Nearly two pounds of the plant was found stashed in the tomb of a Gushi shaman. It was high in the chemical compounds that provide its psychoactive properties.

"It had evidence of the chemical attributes of cannabis used as a drug," said Dr. Ethan Russo, an author of a study published in the Journal of Experimental Botany. "It could have been for pain control. It could have been for other medicinal properties. It could have been used as an aid to divination."

The Gushi people were a Caucasian race with light hair and blue eyes who likely migrated thousands of years ago from the steppes of Russia to what is now China. A nomadic people, they were accomplished horsemen and archers.

Chinese archaeologists excavating a network of 2,500 tombs near the town of Turpan in the Xinjiang-Uighur Autonomous Region unearthed the shaman's grave, which contained the cannabis, along with a trove of artifacts such as bridles, archery equipment and a rare harp.

The shaman is thought to have been about 45 years old when he died. Many of the bodies recovered in the area were found in an incredibly well-preserved, almost mummified condition. The shaman, however, was a skeleton.

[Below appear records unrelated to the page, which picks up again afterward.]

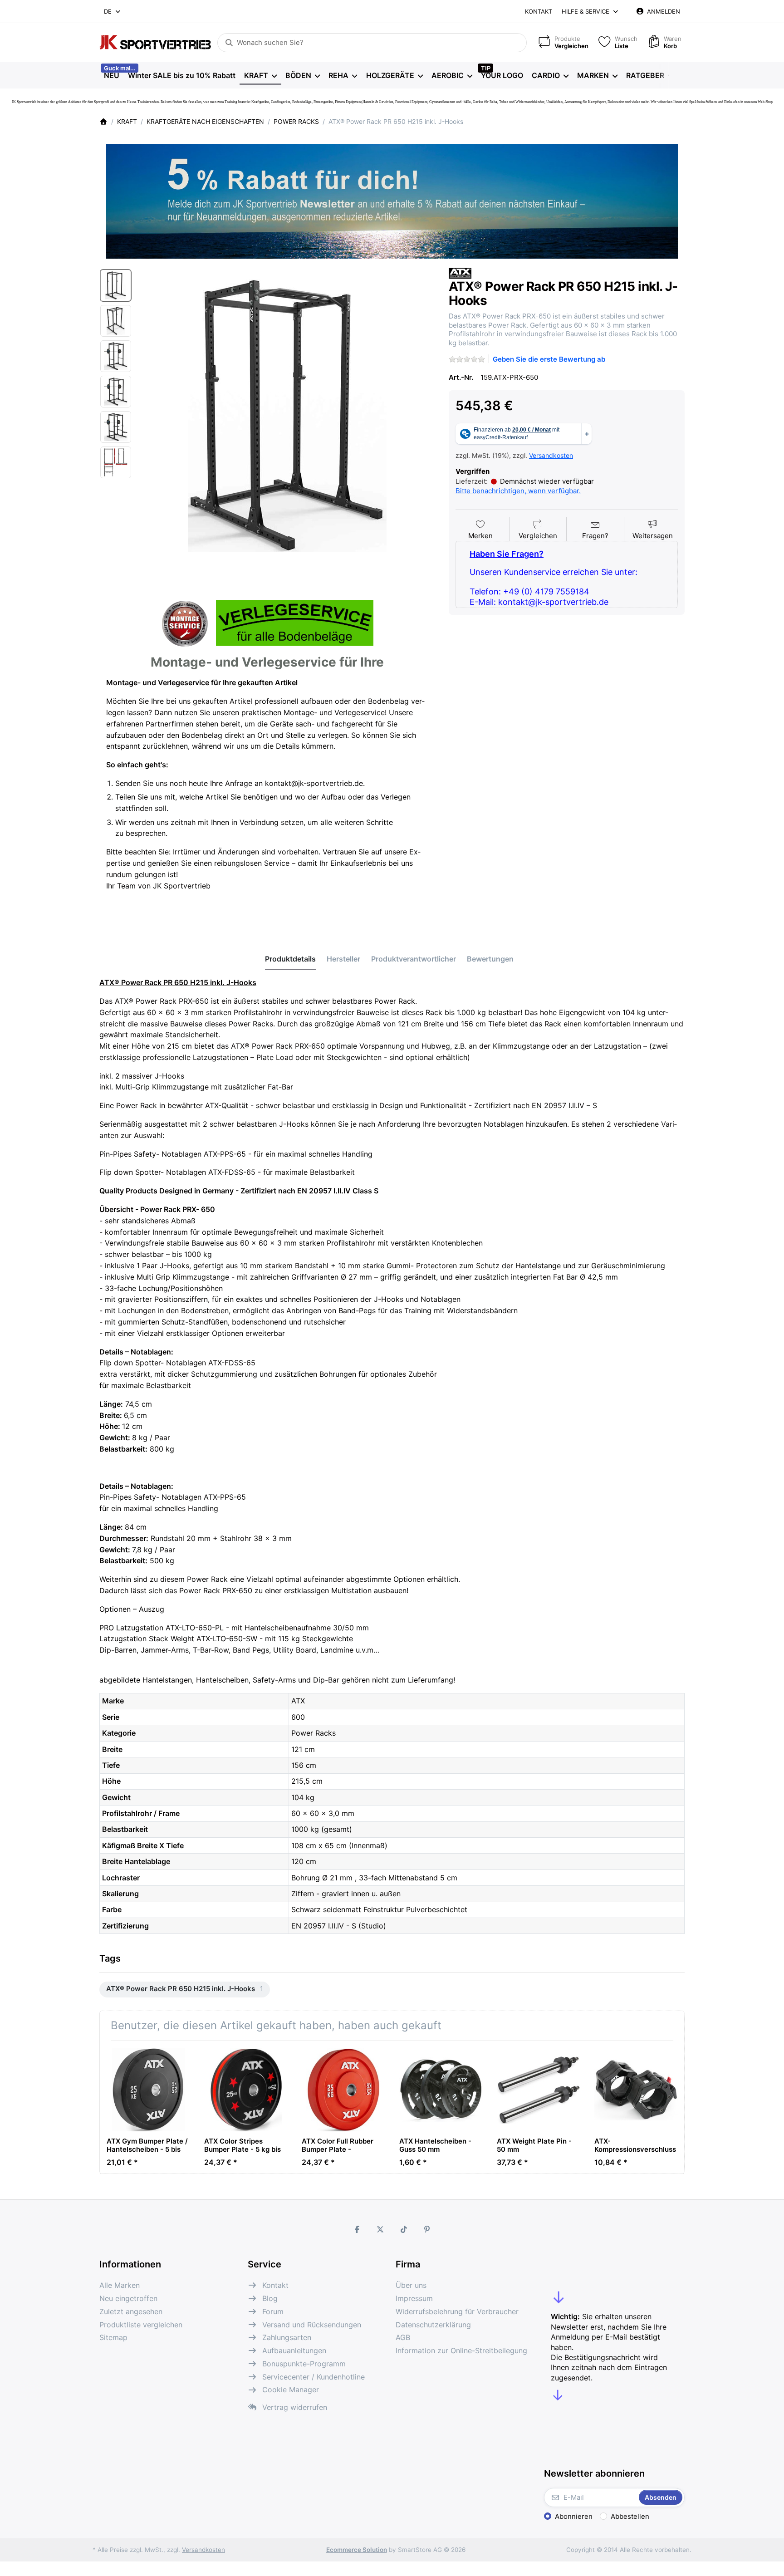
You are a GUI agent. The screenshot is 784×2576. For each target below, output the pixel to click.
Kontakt (538, 11)
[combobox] (112, 11)
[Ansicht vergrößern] (287, 416)
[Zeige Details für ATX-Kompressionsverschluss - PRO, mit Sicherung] (636, 2089)
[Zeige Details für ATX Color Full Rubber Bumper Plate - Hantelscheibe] (343, 2089)
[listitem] (287, 416)
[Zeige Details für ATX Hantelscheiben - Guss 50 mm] (441, 2089)
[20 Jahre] (392, 198)
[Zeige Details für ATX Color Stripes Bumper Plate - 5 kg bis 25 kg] (246, 2089)
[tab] (290, 958)
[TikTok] (404, 2229)
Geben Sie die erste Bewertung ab (549, 359)
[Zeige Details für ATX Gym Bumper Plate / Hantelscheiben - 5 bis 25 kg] (148, 2089)
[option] (115, 285)
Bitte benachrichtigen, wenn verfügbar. (518, 490)
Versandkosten (551, 455)
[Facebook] (357, 2229)
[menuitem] (111, 75)
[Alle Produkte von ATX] (460, 272)
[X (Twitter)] (380, 2229)
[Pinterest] (427, 2229)
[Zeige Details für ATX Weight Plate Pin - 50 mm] (538, 2089)
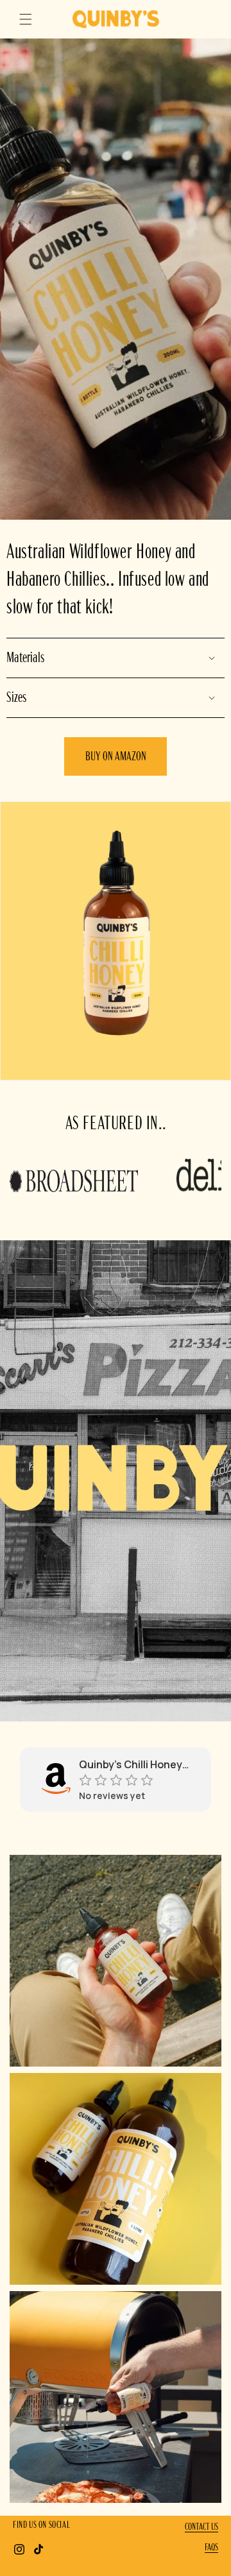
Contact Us (201, 2526)
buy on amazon (115, 756)
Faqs (211, 2547)
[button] (26, 19)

"The deceased was laid out on the bottom of this tomb on a little bier," Russo said. "This individual seemed to be very high status because of the variety and quality of the grave goods, including the equestrian equipment, the archery equipment and the large amount of cannabis."

Russo said no pipe for smoking the cannabis was found in the shaman's tomb. Researchers think he might have eaten the cannabis or possibly put it on a burning fire to create fumes.

They don't think it was used to make hemp clothing or rope, as some other early cultures did. Genetic analysis of the plant suggests it was cultivated rather than gathered from the wild.

This find is not the first or the oldest example of ancient people using cannabis, but it may be the best studied.

"There may have been older finds of cannabis, but not with this level of scientific investigation attached to them," Russo said.